Project Creep

Uncontrolled changes in a project’s scope or Scope Creep is a risk in most projects. It can happen by a big amount of reasons but the main it’s not being aware of it.

So, I would like to review some tips about how to take care about it:


  1. Scope Management starts before the project starts,
  2. Be sure you understand the project vision through the major deliverables,
  3. Understand the priorities of the stakeholders,
  4. Review the Change management process with the client.


  1. Define your deliverables and have them approved by your client,
  2. Break the approved deliverables into actual work requirements. Break it again till you be sure about there is nothing lost or defined wrongly,
  3. Break the project down into major and minor milestones,
  4. Evaluate the project schedule as a director visualize a movie before to film it,
  5. In this evaluation check that you achieve the deliverables,
  6. Be sure the Project Definition is completed and communicated to all stakeholders before you start your project.
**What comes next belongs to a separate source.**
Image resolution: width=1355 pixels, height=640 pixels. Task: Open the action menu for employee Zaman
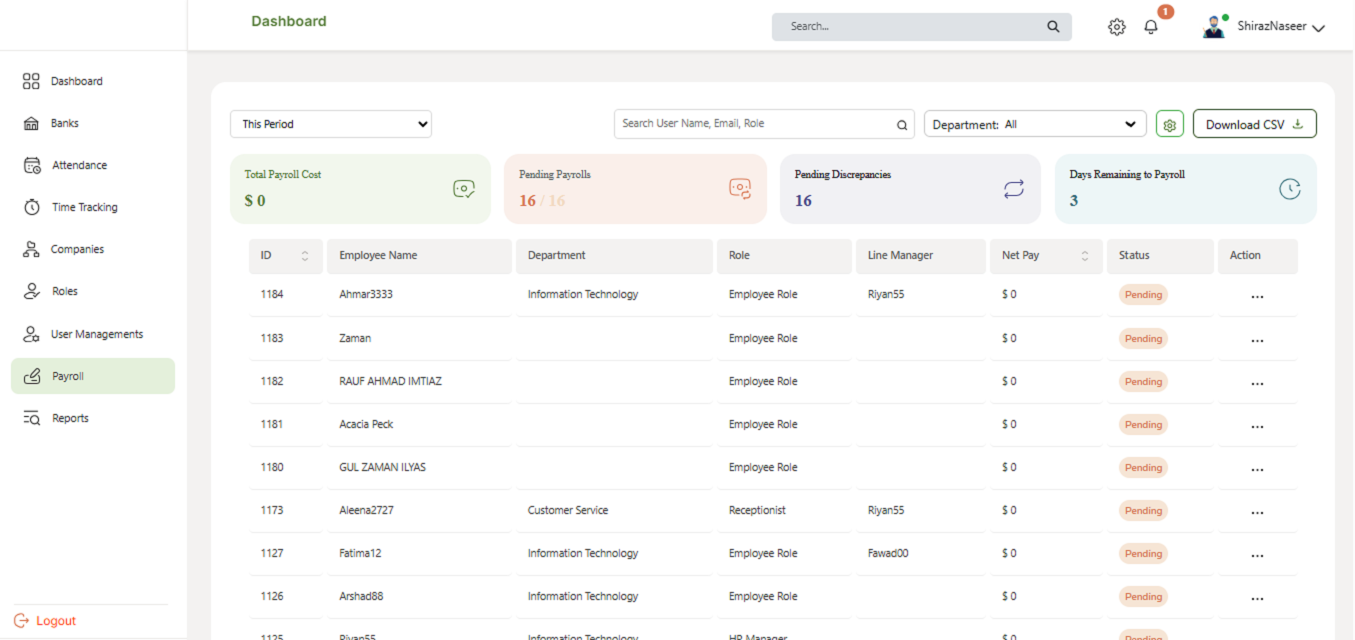coord(1257,338)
Once it’s done, get the approval.


  1. Expect that there will be scope creep. It’s there!
  2. Educate the project developers about change management processes,
  3. Document your efforts before you begin them,
  4. Ensure that all team members are aware of the agreed-to scope and have read and understand the scope as documented in the Project Definition.
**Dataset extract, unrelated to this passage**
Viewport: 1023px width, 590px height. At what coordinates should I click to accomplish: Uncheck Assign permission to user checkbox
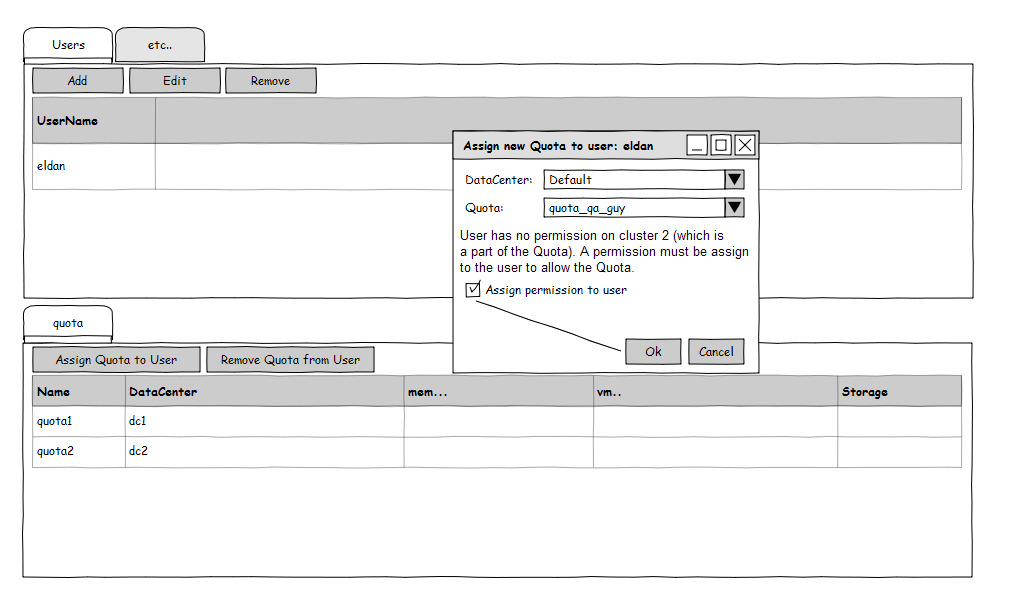click(473, 290)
Monitoring and Controlling

  1. Remain alert to small, nonessential changes the team may be making informally, thinking that they are delivering better service to the customer or increasing client satisfaction.
  2. Scope changes, even small ones, need to be evaluated in light of their overall worth and their impact on delivering results on time and within budget.
  3. A small change late in the project usually requires unanticipated, extensive rework in related parts of the solution.
  4. Keep on top of your issues. Many project changes will arise from project issues.


If you are alive about Project Creep in this stage of the Project, you did it! If not, you probably are delayed and you need to close faster than desired.

2 thoughts on “Project Creep”

  1. Scope Creep is actually an Issue rather than a risk. It is something to be managed as part of the project.
    Scope Change Control is the straight forward way. If the customer wants a change, then the Change Control process can deal with it. An assessment of the cost and schedule impact as well the technical impact is done and if the result is acceptable, the project plan is change.
    The notion that agile makes this go away is nonsense. Change occurs in all projects from the smallest to the billion dollar ones. How you manage in the “presence” of this change determines how these changes impact the project.
    All agile does is push the Change Control outside the development process, back to the customer. But ignores the impact analysis as a direct accountability.